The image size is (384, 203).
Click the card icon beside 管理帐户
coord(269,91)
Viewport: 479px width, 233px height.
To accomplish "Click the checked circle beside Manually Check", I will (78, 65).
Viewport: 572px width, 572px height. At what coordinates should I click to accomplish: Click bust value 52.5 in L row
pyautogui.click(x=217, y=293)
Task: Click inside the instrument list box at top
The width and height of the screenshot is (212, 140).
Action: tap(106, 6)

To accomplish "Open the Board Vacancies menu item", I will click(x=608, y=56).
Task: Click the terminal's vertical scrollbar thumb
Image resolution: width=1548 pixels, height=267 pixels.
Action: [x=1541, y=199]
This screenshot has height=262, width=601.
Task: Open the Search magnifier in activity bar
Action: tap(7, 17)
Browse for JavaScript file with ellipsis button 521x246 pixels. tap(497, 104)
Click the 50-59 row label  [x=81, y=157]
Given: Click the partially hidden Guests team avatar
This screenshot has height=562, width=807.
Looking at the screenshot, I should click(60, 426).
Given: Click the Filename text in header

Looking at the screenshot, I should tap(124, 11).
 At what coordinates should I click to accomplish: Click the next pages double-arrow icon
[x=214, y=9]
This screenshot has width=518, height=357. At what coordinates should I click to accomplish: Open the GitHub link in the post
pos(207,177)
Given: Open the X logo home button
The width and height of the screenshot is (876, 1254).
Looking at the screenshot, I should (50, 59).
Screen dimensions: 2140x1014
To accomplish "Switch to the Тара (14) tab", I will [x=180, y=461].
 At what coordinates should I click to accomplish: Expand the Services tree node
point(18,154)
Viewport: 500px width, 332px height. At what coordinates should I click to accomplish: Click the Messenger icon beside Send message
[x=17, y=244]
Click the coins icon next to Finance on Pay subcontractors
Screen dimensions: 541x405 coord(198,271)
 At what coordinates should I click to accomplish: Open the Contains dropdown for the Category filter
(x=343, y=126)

————

Each line of the material above needs to be returned exactly as written.

Written answer ▸
The image size is (384, 203).
Click the card icon beside 管理帐户
coord(269,91)
Viewport: 479px width, 233px height.
To accomplish "Click the checked circle beside Manually Check", I will (78, 65).
Viewport: 572px width, 572px height. At what coordinates should I click to accomplish: Click bust value 52.5 in L row
pyautogui.click(x=217, y=293)
Task: Click inside the instrument list box at top
The width and height of the screenshot is (212, 140).
Action: tap(106, 6)

To accomplish "Open the Board Vacancies menu item", I will click(x=608, y=56).
Task: Click the terminal's vertical scrollbar thumb
Image resolution: width=1548 pixels, height=267 pixels.
Action: [x=1541, y=199]
This screenshot has height=262, width=601.
Task: Open the Search magnifier in activity bar
Action: tap(7, 17)
Browse for JavaScript file with ellipsis button 521x246 pixels. tap(497, 104)
Click the 50-59 row label  [x=81, y=157]
Given: Click the partially hidden Guests team avatar
This screenshot has height=562, width=807.
Looking at the screenshot, I should click(60, 426).
Given: Click the Filename text in header

Looking at the screenshot, I should tap(124, 11).
 At what coordinates should I click to accomplish: Click the next pages double-arrow icon
[x=214, y=9]
This screenshot has width=518, height=357. At what coordinates should I click to accomplish: Open the GitHub link in the post
pos(207,177)
Given: Open the X logo home button
The width and height of the screenshot is (876, 1254).
Looking at the screenshot, I should (50, 59).
Screen dimensions: 2140x1014
To accomplish "Switch to the Тара (14) tab", I will [x=180, y=461].
 At what coordinates should I click to accomplish: Expand the Services tree node
point(18,154)
Viewport: 500px width, 332px height. At what coordinates should I click to accomplish: Click the Messenger icon beside Send message
[x=17, y=244]
Click the coins icon next to Finance on Pay subcontractors
Screen dimensions: 541x405 coord(198,271)
 At what coordinates should I click to accomplish: Open the Contains dropdown for the Category filter
(x=343, y=126)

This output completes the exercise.